Und es funktioniert: Während wir bislang Frank noch nicht zu Gesicht bekommen haben, taucht er plötzlich aus dem Dunkel auf. Markant ist neben der obligatorischen Stirnlampe seine gelbe Wind- oder Regenjacke. Rasch sind die Campingstühle hingestellt, damit er sich ein wenig ausruhen kann. Essen und trinken, dazu warme Brühe, die Laufuhr am Ladegerät, quatschen, resümieren, so spielt sich die kurze Ruhephase ab. Nur nicht zu lange pausieren, sonst kann der Körper zu sehr auskühlen.
Frank verschwindet in der Dunkelheit bei immer noch sehr niedriger Temperatur.
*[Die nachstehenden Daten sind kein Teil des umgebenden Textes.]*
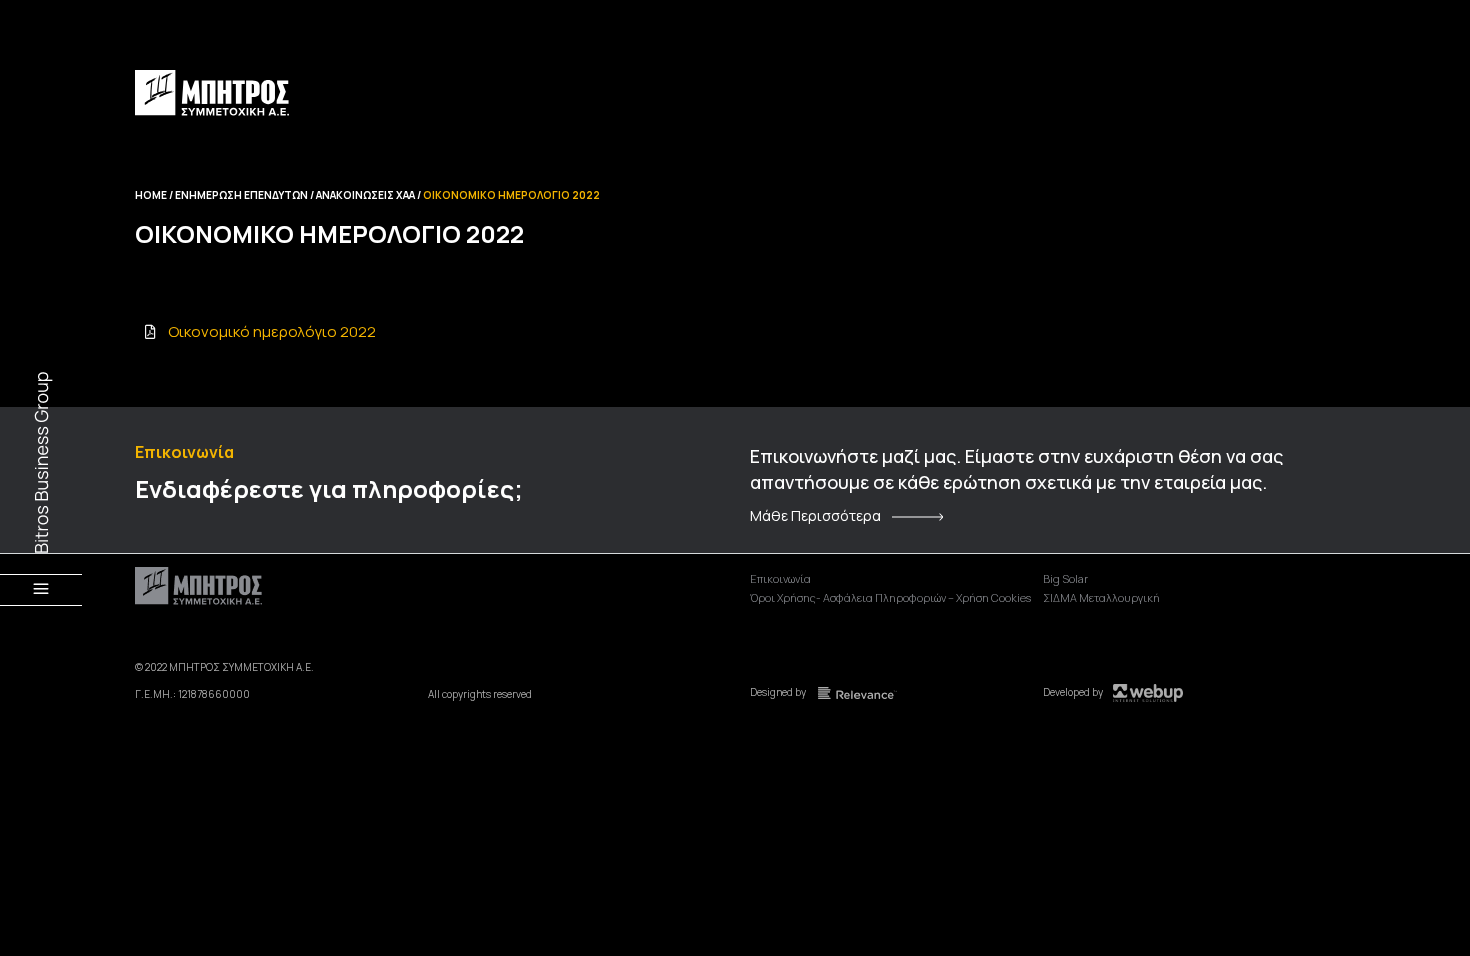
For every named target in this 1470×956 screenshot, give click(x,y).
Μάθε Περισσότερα (815, 516)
Uwe und ich packen die Kisten und Stühle ins Auto, auf gehts zum nächsten Treffpunkt.
Und der ist in Witten, parallel zu einer von einer Museumseisenbahn betriebenen Strecke. Es ist zwar immer noch bitterkalt, aber es ist wenigstens hell geworden, so dass wir die Läufer erkennen und Bilder und Videos gelingen können. Hier gelingt mir ein kleiner Film, der auch bereits bei Facebook zu sehen ist.
Frank fühlt sich noch immer frisch, sein Gesichtsausdruck bestätigt dies. Wieder sitzen, essen, trinken und Laufuhr aufladen, einige aufmunternde Worte, und es geht weiter. Die ersten Schritte läuft er verhalten, nach und nach erreicht er aber wieder sein „Renntempo“.
Frank hat hier ca. 77 Kilometer auf der Uhr.